Вытянув руку, он со внезапной и неожиданной гордостью хлёстко бьёт кулаком по ладони и рычит:

– В-вот она – власть!

И тотчас же опадает, как перекисшее тесто; болтая кубической башкой, таращит глаза, озирается.

– Это, брат, бремя и – неудобно-носимое… батюшка, отец Павел, милая душа, он правду говорит: «Властвуй кротостью и любовью…»

Снова рычит, ощетинившись и одичав, взмахивая правой лапой:

– А когда так, просто, без любви, без кротости – вы, дьяволы, должны бояться, – сымай шапку издали! Уступи дорогу, если видишь – бремя, ноша на мне возложена! Я над собой не властен…

– Хрущёва не виновата, я ведь знаю. И Стукалин – тоже: женёнка у него распутница, краснорожая. И Мишка Юдин – с тоски озорник: погорел, разорён. И – все так, у всякого что-нибудь есть, все пред богом имеют оправдание – понял? А предо мной – нет у них оправдания…

Крохалёв, видимо, пробует сжать своё неуклюжее тело: подбирает ноги, сгибает шею, прячет голову в плечи, руки в карманы и, шевеля усами, долго молча смотрит на меня мёртвым взглядом, а потом бормочет снова:

– Ты сообрази – пред богом есть причина оправдания, а предо мной – нет! Стало быть – выше бога я, что ли?

Надув синие щёки, он пыхтит, неподвижно глядя на меня померкшими глазами, и потом продолжает:

– Сейчас – выну шашку и буду тебя рубить, как ты не веришь в бога. Спросят – за что изрубил парня? Объясню что-нибудь и – чист! А ведь я же знаю, Лександра, знаю я, что ты для людей – лучше меня, ну – знаю я это!

Опьянение Крохалёва всегда останавливается на каком-то неподвижном градусе и как бы замирает на нём, не падая, не повышаясь. Оно – густое, тёмное, близкое безумию; однажды он, будучи в таком состоянии, зарубил на улице Писареву свинью, в другой раз – запалил стог сена, а в третий – как был в форме, пошёл пешком через быструю Усу-реку и едва не утонул, зыряне [19]19
  прежнее название народа коми – Ред.


[Закрыть]
вытащили. В этом же невменяемом виде, с год тому назад, он, неожиданно для села, да, вероятно, и для себя самого, – обвенчался с бобылкой Полюдовой, сельской сводней и устроительницей вечеринок, бабой пьяной, хитрой и распутной. К его счастью, она в два месяца супружеской жизни спилась и умерла от удара; Крохалёв с честью похоронил её, шёл за гробом трезвый и печальный, а потом поставил над могилой её дубовый крест, собственноручно написав на нём сажей с маслом:

«Сдезь погребенн прах Матрены Пол» – дальше фамилия замазана чёрным пятном и дописано так: «Спиридоновой жены Урядника Якова Спиридонова упокой господи с праведникоми».

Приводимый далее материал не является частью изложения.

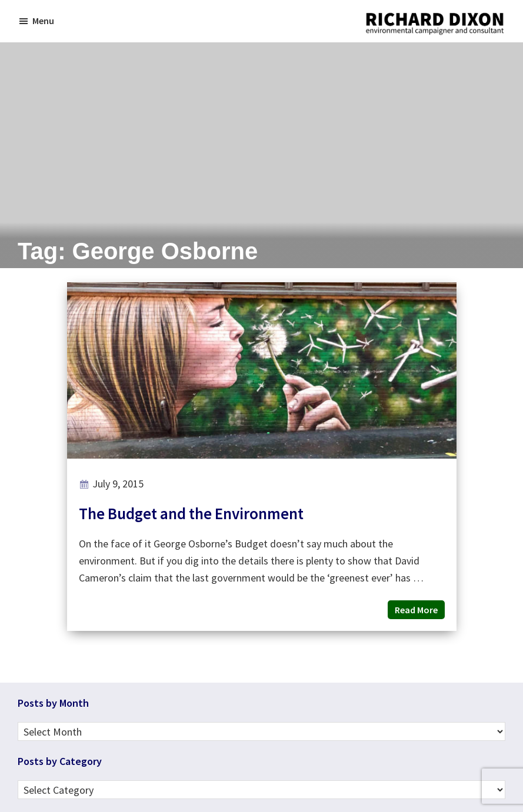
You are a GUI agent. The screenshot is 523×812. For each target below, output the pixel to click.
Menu (43, 21)
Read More (416, 610)
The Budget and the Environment (191, 513)
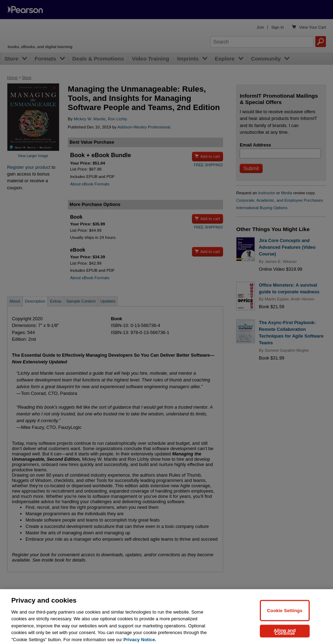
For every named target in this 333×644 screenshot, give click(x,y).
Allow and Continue (285, 636)
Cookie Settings (285, 615)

Трезвый, он – угрюм, малоречив и почти не виден на людях, а появляясь, ходит наклоня голову, точно кабан, и здоровается со встречными молча, поднимая руку к шапке, шевеля усами и посапывая. Мужики боятся его, избегают встреч с ним, но встретив – кланяются низко и почтительно, а за глаза зовут его – «Яшка Комолый», «Дурашный». Напившись, он всегда вспоминает это:

– Тебя, Лександра, уважают за твой характер, а меня – я, брат, знаю! – меня – нет! Как вытащили меня из воды зыряне, положили на берег и эдак поглядели друг на друга – дескать, сделали дело, есть чем хвастать, поглядели да – в лес! Так я и не знаю, кто они, откуда. Конечно, они дикой народ – ну, я бы мог рапорт написать, дали бы им награду…

Он снова молчит, а усы его расползаются, открывая губы, красная рожа силится изобразить улыбку, и глаза щурятся, точно он на свет смотрит.

– Вот опять: за спасение утопающего – награда, за поимку беглого – тоже, и за убийство – награда, ежели служебный человек убьёт. А ежели ты – тебе каторга, да, хоть ты тоже – служебный… и попу – каторга будет, даром что он богу служит…

Схватив туес лапами, он пьёт через край, выпячивая кадык, по подбородку текут две рыжие струи, обливая жилет. Пьёт долго, заглотавшись – фыркает, отдувается и продолжает распутывать свои тёмные мысли.

– Что я говорил, Лександра?

Подсказываю.

– Ну – объясни мне правильно, бесстрашно объясни, как учитель: поп служит богу и народу, ты – тоже народу, а – я? Я вас выше, верно?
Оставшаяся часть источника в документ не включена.